A hand-knotted Oriental rug with a cotton foundation may shrink a little, and will relax or "grow" back to the original size after some use. Most wool foundation rugs offer no cleaning problems, but Afghani rugs may buckle so severely if washed that they can't be blocked flat, so should be avoided by anyone that isn't an experienced rug cleaner.

Depending on their construction, high plant-fiber content carpet and rugs and may shrink several inches and curl or buckle when cleaned with water.

Some plant fiber rugs can't be cleaned effectively using low-moisture methods and should be replaced if stained or heavily soiled.
Edge Curl:
The picture you have is what I'd call ripples.
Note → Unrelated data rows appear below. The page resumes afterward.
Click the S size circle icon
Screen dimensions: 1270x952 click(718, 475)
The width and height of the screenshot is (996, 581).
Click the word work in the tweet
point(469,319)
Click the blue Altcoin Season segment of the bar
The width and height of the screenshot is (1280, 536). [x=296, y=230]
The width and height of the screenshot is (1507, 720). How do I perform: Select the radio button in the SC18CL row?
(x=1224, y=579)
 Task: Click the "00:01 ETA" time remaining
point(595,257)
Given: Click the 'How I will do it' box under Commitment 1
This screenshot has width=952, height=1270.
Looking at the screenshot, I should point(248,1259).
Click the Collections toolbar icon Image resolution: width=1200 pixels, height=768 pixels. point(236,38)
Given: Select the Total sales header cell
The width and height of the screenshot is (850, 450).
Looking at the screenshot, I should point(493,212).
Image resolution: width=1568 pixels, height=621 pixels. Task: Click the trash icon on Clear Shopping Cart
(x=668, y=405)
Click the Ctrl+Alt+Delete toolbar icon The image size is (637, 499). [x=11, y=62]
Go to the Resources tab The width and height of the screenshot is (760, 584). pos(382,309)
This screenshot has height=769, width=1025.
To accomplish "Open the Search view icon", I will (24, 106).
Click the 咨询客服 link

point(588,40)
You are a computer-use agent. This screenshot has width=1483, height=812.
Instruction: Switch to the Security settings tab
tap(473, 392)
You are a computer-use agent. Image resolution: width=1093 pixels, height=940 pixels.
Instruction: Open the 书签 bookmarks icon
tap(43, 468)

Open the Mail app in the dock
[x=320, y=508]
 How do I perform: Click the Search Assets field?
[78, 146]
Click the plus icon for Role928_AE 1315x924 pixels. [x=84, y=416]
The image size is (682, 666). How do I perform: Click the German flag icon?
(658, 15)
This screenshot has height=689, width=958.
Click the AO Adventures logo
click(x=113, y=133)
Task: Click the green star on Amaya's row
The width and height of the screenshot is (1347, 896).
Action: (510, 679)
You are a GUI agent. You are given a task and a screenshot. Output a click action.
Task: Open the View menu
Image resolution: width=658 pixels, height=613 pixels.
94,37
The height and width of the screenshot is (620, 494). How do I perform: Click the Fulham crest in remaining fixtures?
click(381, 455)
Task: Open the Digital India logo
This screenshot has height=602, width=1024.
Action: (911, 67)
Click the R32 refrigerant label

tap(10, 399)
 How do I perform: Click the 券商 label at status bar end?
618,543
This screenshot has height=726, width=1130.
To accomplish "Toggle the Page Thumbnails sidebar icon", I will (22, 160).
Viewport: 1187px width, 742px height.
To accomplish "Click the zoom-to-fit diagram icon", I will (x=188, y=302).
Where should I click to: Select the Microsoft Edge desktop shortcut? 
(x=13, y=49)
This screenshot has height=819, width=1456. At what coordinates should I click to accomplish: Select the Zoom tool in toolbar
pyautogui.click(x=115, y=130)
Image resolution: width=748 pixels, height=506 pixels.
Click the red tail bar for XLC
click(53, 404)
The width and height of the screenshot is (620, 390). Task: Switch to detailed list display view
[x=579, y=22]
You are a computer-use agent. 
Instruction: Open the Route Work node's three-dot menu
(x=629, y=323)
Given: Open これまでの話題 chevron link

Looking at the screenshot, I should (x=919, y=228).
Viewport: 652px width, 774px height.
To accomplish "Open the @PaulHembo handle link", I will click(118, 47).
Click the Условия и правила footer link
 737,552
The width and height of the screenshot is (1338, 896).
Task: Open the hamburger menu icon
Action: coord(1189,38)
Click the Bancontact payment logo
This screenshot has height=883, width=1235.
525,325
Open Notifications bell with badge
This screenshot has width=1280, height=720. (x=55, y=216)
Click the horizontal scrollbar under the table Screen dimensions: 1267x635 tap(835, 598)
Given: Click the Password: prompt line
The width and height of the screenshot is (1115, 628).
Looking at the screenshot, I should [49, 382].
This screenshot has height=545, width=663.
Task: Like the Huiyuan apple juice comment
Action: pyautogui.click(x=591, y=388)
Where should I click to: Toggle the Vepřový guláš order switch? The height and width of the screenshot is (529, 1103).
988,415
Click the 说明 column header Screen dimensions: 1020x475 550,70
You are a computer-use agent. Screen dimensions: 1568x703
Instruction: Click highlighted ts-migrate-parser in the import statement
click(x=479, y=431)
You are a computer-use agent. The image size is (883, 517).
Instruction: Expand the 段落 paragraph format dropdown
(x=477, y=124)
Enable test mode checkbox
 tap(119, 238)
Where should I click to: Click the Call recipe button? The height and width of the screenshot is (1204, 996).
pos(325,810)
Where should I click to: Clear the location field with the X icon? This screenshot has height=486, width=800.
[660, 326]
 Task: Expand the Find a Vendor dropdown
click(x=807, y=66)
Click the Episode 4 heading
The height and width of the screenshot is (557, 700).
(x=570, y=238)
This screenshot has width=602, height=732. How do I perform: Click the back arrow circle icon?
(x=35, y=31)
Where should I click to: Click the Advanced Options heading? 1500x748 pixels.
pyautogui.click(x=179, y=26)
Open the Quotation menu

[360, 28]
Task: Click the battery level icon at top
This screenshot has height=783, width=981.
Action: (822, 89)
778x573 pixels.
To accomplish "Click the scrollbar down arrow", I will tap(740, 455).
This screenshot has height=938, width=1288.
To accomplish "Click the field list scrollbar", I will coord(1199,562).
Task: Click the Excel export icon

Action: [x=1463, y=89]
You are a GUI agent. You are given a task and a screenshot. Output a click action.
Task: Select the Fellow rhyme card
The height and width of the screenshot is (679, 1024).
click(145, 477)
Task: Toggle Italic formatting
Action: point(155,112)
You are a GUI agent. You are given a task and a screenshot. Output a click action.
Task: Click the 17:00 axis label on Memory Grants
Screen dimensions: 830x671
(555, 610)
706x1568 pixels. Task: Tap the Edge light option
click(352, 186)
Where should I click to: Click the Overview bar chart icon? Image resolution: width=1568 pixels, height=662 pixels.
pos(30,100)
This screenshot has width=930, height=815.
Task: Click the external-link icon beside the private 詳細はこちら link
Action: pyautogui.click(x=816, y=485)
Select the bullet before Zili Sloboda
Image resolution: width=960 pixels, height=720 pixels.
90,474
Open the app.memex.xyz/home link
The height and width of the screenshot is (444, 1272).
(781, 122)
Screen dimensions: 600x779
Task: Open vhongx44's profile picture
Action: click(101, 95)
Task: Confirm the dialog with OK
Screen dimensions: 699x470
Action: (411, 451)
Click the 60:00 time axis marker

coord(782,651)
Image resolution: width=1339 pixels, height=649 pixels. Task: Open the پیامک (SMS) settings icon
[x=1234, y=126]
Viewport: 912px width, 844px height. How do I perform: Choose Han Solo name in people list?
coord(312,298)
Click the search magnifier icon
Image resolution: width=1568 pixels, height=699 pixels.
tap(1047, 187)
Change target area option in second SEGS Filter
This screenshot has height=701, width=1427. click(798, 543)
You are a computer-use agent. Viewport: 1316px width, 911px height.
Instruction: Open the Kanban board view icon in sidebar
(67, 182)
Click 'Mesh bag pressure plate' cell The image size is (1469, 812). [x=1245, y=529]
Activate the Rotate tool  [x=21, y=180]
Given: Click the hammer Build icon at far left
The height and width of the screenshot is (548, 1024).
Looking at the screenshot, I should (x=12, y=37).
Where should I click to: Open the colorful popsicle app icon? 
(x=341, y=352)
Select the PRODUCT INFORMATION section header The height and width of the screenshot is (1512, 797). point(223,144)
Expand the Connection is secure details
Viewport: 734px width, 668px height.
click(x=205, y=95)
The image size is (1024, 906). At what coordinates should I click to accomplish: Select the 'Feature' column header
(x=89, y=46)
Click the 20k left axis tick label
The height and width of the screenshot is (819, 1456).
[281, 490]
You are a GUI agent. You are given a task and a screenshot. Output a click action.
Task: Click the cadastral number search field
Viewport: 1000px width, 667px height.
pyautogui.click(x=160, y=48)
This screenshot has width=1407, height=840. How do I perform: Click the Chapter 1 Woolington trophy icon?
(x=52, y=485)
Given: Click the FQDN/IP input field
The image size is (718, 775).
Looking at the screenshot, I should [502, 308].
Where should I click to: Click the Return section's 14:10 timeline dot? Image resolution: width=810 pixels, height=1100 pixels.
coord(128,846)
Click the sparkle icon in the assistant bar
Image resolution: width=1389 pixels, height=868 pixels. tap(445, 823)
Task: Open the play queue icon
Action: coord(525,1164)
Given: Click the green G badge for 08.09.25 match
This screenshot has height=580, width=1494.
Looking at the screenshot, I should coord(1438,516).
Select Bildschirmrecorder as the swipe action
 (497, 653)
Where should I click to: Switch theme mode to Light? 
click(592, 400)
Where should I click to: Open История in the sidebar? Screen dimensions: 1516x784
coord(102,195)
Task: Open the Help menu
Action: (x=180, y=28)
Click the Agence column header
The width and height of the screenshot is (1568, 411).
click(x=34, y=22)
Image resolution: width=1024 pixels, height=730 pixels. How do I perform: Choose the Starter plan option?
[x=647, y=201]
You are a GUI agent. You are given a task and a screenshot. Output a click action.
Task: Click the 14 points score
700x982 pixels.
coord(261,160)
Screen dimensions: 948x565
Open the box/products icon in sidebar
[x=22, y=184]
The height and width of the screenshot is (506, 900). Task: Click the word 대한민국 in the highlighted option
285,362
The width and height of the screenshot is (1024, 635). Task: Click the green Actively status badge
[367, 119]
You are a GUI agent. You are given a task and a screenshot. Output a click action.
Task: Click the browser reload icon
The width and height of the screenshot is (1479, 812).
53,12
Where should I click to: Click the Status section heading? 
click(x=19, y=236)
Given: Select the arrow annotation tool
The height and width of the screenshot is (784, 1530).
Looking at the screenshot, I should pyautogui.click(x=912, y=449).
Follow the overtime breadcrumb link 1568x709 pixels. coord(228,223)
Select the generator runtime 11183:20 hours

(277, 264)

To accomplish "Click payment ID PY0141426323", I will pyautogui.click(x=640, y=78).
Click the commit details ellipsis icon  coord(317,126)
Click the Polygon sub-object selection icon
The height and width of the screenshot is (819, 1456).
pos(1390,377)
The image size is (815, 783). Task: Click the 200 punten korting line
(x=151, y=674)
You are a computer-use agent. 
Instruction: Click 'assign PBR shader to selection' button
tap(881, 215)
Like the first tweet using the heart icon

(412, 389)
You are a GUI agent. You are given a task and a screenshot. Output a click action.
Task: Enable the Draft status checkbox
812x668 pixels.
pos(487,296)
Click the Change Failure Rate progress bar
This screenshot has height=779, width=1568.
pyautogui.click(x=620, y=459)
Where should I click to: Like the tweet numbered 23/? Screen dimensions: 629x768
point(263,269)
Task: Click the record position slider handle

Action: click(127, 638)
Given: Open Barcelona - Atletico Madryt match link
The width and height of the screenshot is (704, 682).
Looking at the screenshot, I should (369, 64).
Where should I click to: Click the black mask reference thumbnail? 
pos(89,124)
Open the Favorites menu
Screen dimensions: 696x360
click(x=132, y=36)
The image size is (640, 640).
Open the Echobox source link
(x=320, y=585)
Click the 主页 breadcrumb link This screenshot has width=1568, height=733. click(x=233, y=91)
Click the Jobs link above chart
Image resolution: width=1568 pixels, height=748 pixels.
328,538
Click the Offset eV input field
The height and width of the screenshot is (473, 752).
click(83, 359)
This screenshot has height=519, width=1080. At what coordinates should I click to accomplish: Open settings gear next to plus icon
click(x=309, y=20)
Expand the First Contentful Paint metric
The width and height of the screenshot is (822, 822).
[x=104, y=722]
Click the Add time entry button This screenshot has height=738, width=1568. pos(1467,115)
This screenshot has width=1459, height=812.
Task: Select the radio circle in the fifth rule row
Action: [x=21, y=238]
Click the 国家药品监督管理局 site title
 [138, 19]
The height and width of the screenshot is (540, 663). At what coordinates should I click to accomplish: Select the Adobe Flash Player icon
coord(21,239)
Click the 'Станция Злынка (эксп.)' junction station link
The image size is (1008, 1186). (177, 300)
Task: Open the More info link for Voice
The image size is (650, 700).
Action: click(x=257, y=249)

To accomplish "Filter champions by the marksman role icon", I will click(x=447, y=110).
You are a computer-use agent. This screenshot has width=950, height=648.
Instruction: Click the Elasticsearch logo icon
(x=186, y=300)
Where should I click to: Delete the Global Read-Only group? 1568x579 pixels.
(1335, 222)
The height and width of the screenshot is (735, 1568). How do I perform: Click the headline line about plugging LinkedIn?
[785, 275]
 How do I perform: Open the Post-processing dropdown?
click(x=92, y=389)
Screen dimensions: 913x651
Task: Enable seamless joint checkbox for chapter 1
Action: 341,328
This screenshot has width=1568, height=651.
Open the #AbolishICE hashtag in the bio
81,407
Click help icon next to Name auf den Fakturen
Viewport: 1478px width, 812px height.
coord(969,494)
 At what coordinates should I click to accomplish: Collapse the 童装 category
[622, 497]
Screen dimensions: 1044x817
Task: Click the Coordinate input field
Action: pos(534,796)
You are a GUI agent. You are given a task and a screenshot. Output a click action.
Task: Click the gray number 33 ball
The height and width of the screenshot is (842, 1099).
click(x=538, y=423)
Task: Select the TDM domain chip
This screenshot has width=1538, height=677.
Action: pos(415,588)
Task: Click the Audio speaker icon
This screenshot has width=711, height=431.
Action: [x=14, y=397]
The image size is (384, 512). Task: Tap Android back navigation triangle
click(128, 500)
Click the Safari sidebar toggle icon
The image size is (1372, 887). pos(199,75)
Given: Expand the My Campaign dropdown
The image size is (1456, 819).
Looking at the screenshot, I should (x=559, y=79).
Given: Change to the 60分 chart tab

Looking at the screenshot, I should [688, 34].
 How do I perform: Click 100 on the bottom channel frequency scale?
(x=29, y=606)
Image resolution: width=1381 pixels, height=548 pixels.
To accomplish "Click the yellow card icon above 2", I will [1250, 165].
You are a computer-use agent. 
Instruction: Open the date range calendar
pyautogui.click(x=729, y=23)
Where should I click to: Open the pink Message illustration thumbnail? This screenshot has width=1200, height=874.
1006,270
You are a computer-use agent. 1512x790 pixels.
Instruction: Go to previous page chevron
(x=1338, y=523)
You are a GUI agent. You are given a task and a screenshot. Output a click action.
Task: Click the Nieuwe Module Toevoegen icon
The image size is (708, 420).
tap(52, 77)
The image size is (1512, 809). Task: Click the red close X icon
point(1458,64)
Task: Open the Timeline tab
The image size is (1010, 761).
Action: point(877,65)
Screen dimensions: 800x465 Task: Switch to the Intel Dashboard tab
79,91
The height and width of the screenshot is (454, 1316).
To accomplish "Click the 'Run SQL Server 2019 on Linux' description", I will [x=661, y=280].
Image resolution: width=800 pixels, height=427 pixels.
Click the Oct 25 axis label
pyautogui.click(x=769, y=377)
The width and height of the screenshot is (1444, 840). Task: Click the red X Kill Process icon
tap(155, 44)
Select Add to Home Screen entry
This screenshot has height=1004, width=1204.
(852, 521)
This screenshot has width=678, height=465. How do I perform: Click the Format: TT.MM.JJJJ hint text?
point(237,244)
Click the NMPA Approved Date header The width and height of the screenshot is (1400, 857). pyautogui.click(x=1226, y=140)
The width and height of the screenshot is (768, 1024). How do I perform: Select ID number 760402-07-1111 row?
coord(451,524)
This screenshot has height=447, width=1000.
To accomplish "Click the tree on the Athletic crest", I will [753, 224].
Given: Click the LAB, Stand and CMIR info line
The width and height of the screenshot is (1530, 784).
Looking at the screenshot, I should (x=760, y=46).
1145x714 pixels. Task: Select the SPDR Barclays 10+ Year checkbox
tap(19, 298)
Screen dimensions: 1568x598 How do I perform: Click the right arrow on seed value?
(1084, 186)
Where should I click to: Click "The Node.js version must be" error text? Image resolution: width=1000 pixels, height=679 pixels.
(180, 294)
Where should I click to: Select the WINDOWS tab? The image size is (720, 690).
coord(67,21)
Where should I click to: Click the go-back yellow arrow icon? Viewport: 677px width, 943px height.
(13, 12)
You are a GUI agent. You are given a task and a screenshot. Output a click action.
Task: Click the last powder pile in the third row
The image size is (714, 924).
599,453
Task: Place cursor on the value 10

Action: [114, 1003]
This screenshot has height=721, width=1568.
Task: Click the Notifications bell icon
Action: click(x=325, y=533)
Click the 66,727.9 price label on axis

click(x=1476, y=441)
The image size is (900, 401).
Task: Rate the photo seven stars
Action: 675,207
The cure is blocking, so I'm not sure those procedures will be helpful.

The edge curl that rug cleaners see is more like this: (rug is upside down)
rug curled under.jpg

or this:
rug curled up.jpg

The first is caused by uneven tension (weft is too tight) that might be temporarily fixed using a steamer/iron. The second is from people dragging their feet and might be temporarily fixed by rolling backward.


A wool rug that browned from alkaline washing, corrected with an acid rinse:
Not being critical Coastie, just looks like the floor has a similar browning issue. Maybe part of the first photo is a lighting or camera artifact?